THE TASK -
Set down the data below word for word, and leave the images aside.
***** DATA EXTRACT
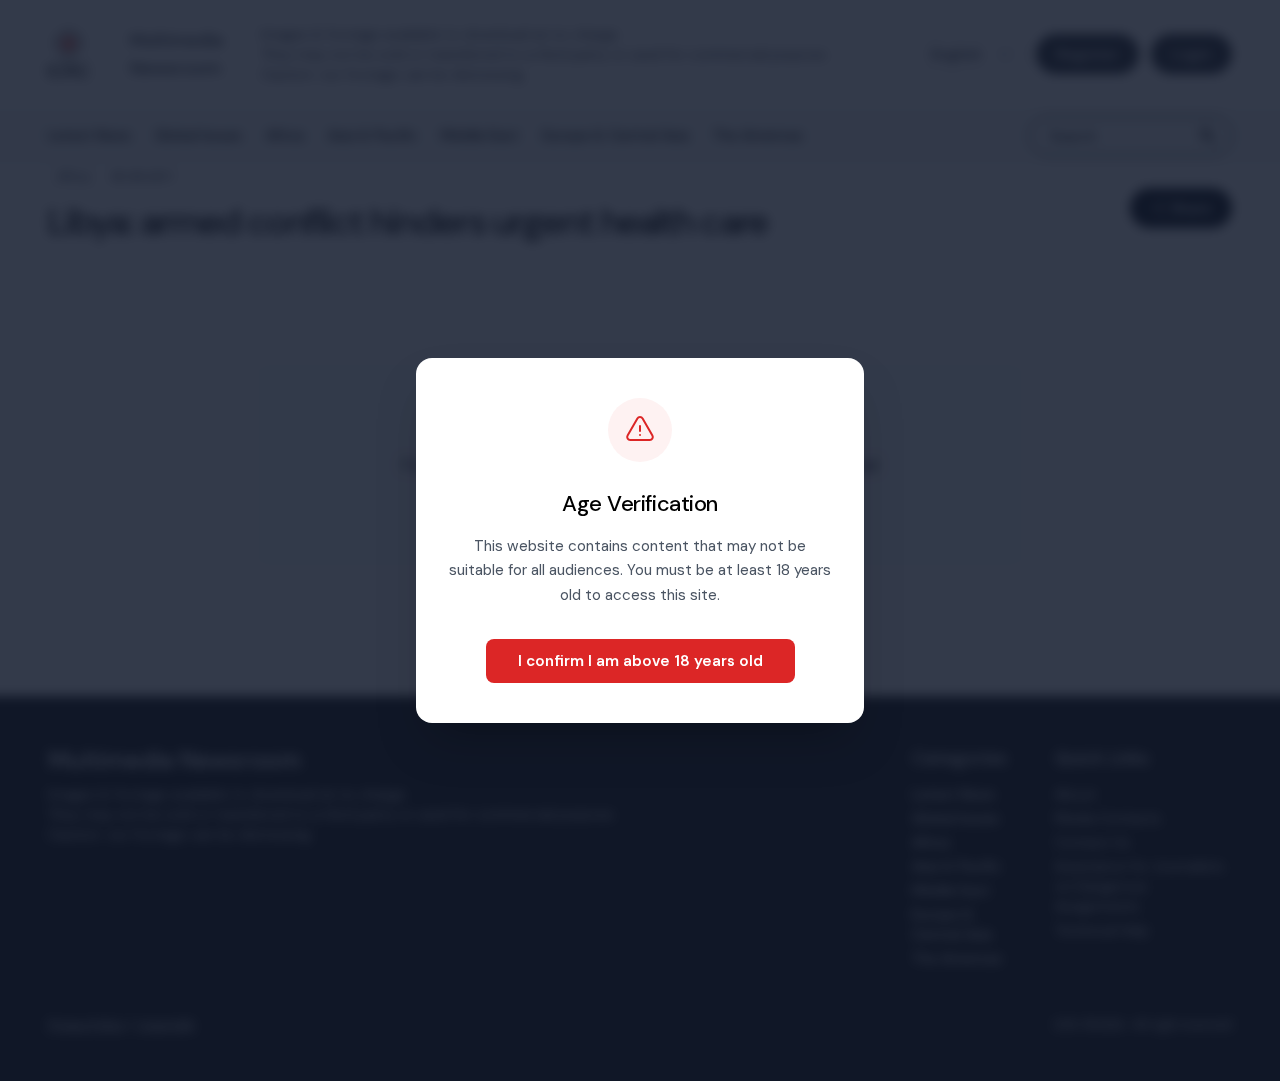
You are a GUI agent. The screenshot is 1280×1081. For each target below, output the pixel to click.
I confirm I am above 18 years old (640, 661)
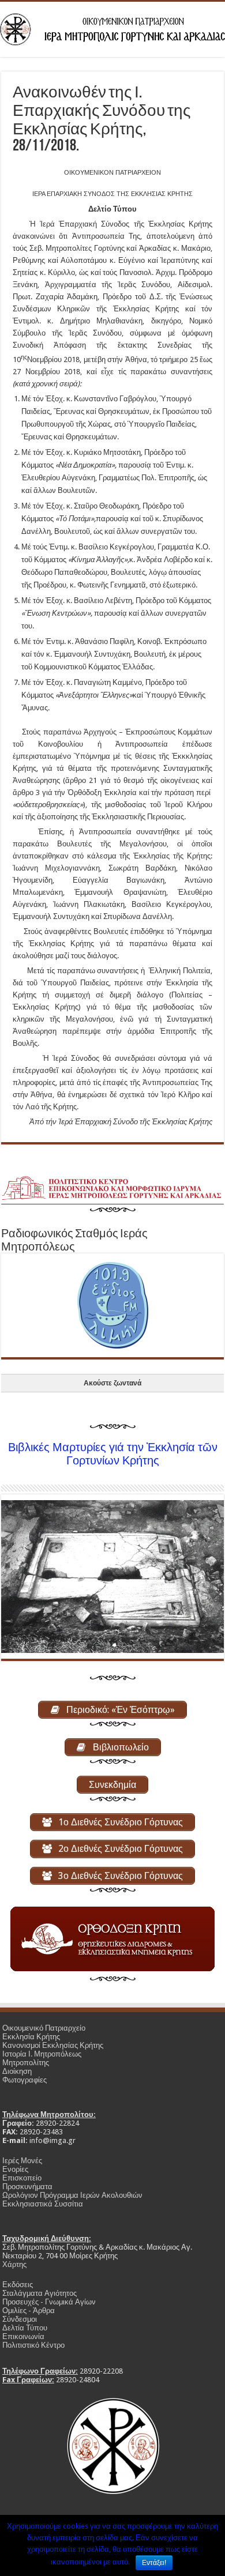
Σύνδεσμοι (19, 2319)
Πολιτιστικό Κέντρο (33, 2345)
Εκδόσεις (17, 2284)
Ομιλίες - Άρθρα (28, 2310)
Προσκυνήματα (27, 2186)
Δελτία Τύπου (24, 2327)
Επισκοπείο (22, 2178)
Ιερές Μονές (22, 2160)
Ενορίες (15, 2169)
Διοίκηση (17, 2071)
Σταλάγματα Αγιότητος (39, 2293)
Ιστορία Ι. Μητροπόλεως (41, 2054)
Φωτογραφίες (24, 2080)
**********
ANSWER SECTION -
You are a GUI agent. The screenshot is 1280×1081. For each target below, output the pixel to click.
I confirm I am above 18 years old (640, 661)
Σύνδεσμοι (19, 2319)
Πολιτιστικό Κέντρο (33, 2345)
Εκδόσεις (17, 2284)
Ομιλίες - Άρθρα (28, 2310)
Προσκυνήματα (27, 2186)
Δελτία Τύπου (24, 2327)
Επισκοπείο (22, 2178)
Ιερές Μονές (22, 2160)
Ενορίες (15, 2169)
Διοίκηση (17, 2071)
Σταλάγματα Αγιότητος (39, 2293)
Ιστορία Ι. Μητροπόλεως (41, 2054)
Φωτογραφίες (24, 2080)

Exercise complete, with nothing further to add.